Gaining a cadetship at The West Australian newspaper changed Estelle’s career trajectory to journalism.  It went from covering police courts to becoming a political journalist in the State Parliament press gallery.

At 24, Estelle travelled to Europe, taking holiday jobs as a secretary and teaching English as a foreign language in London and Norway, and contributing articles to The West Australian. She returned to Perth aged 30 and joined the ABC as a radio and television reporter, including covering State Parliament.

In 1985, Estelle was invited to apply for a position in the media office of the WA government as the media advisor to government ministers, initially to the Minister for Police.  She was appointed as one of two media advisors to Carmen Lawrence when she became Australia’s first female State Premier (the equivalent of Governor in the USA).

Estelle’s career took another turn through a chance meeting with John Button’s brother Jim at a dance in November 1991. When Jim told her his brother had been framed and imprisoned for a murder committed by Eric Edgar Cooke, Estelle was shocked to hear Cooke’s name again, and sceptical about John’s claims, but met with him in February 1992. She decided to look into the possibility of wrongful conviction, giving up her job and selling her investment house to do so.

Six years later, in 1998, Broken Lives was published by supporter Bret Christian, the owner of Post Newspapers.  The fresh evidence Estelle had found, pointing to serial killer Eric Edgar Cooke as the perpetrator, led to the State Government granting John Button a new appeal.
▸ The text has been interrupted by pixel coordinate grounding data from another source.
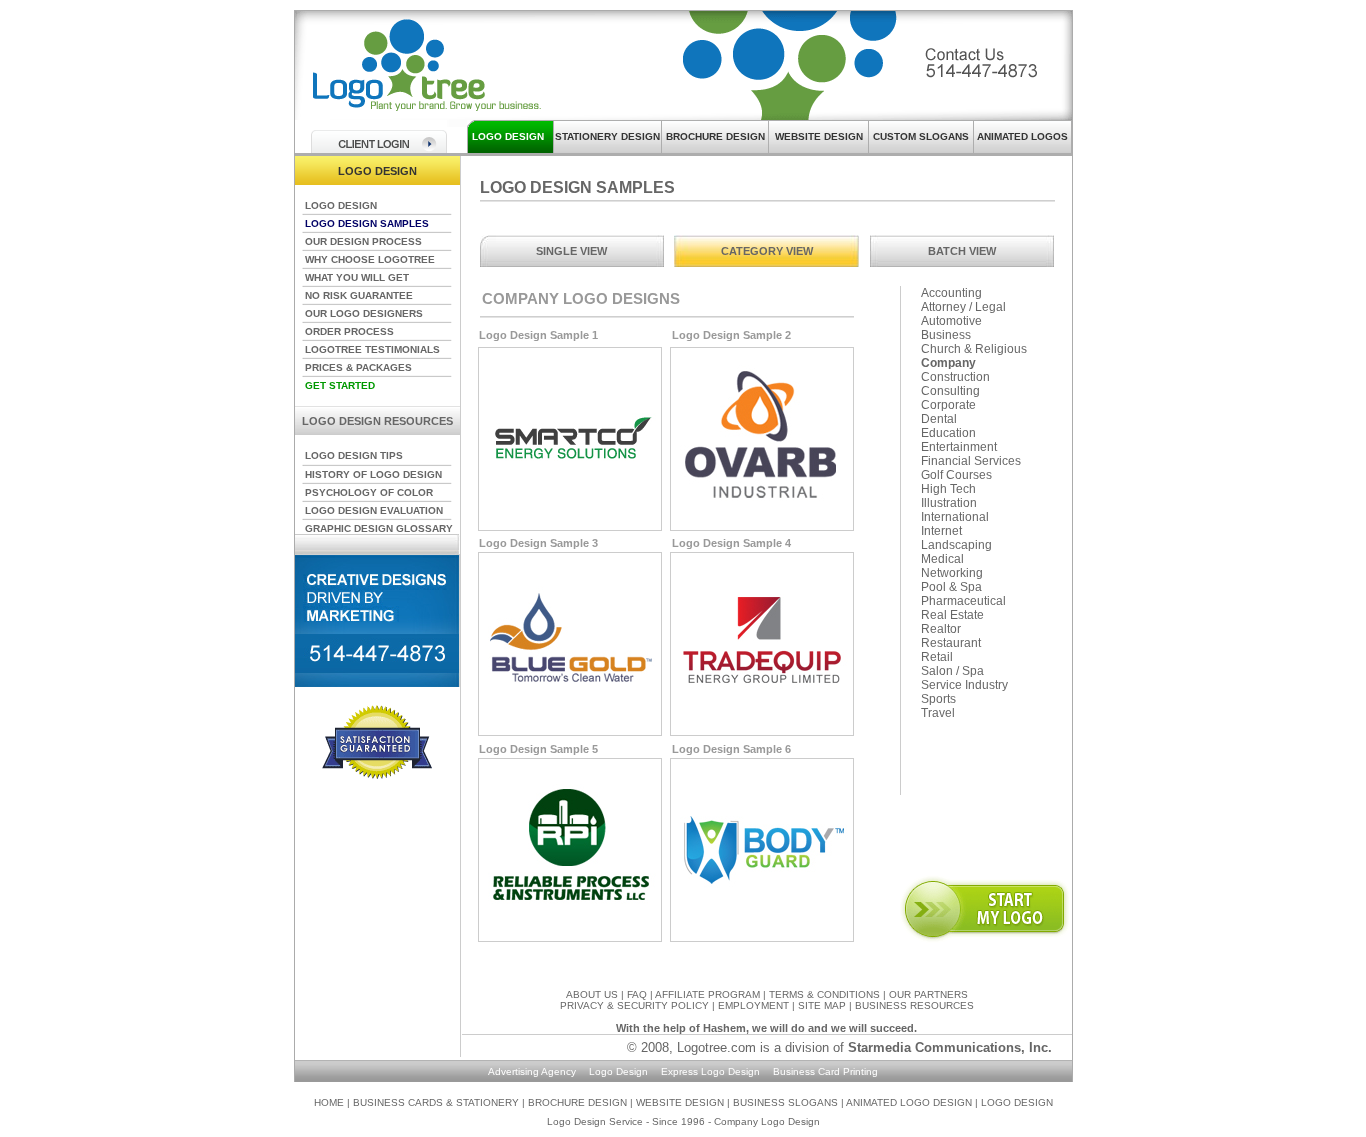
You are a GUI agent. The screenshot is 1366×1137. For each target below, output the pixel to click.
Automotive (951, 321)
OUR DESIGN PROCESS (363, 241)
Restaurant (951, 643)
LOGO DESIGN (508, 136)
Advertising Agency (532, 1071)
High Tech (948, 489)
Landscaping (956, 545)
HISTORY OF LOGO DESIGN (373, 474)
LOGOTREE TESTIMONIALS (372, 349)
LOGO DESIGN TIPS (354, 455)
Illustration (949, 503)
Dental (939, 419)
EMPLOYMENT (753, 1005)
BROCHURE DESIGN (715, 136)
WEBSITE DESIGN (819, 136)
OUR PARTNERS (928, 994)
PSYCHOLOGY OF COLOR (369, 492)
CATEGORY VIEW (767, 251)
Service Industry (964, 685)
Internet (941, 531)
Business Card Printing (825, 1071)
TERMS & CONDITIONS (824, 994)
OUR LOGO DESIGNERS (364, 313)
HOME (329, 1102)
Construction (955, 377)
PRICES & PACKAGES (358, 367)
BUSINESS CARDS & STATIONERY (437, 1102)
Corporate (948, 405)
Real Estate (952, 615)
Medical (942, 559)
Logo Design (618, 1071)
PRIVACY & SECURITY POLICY (634, 1005)
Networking (952, 573)
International (955, 517)
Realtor (941, 629)
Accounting (951, 293)
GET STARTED (340, 385)
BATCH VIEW (962, 251)
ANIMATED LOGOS (1022, 136)
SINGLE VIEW (571, 251)
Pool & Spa (951, 587)
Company (948, 363)
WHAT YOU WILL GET (357, 277)
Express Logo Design (710, 1071)
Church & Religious (974, 349)
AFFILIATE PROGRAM (707, 994)
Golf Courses (956, 475)
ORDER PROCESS (349, 331)
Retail (937, 657)
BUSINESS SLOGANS (787, 1102)
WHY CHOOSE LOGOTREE (370, 259)
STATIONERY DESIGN (607, 136)
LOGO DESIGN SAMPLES (367, 223)
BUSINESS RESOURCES (914, 1005)
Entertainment (959, 447)
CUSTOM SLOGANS (921, 136)
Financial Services (971, 461)
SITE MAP (822, 1005)
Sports (938, 699)
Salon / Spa (952, 671)
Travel (938, 713)
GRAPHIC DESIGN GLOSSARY (379, 528)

After Bret Christian augmented her fresh evidence with crucial scientific evidence of crash testing and solicitor Jonathan Davies and barrister Tom Percy QC took Button’s case to the Court of Criminal Appeal pro bono, the court quashed Button’s conviction on 15 February 2002 on the basis that Cooke had committed the murder,  .

A second man convicted of another of Cooke’s murders, Darryl Beamish, won a new appeal on the basis of the same fresh evidence, and with the same pro bono legal team and Bret Christian leading the support work, Beamish was exonerated on 4 April 2005 – again, the murder attributed to Cooke

Estelle then published a writing memoir The End of Innocence, launched at Sydney Writers Festival in 2007. Her update of this, renamed Writing Broken Lives, will be available soon.

After 13 years of authorship, public speaking and crusading for justice, Estelle moved to Australia’s capital city, Canberra, in 2009 to take up fulltime work again.  She continued working on cases of injustice.  After retiring at 70, she is working on two cases and advocating for changes in the justice system.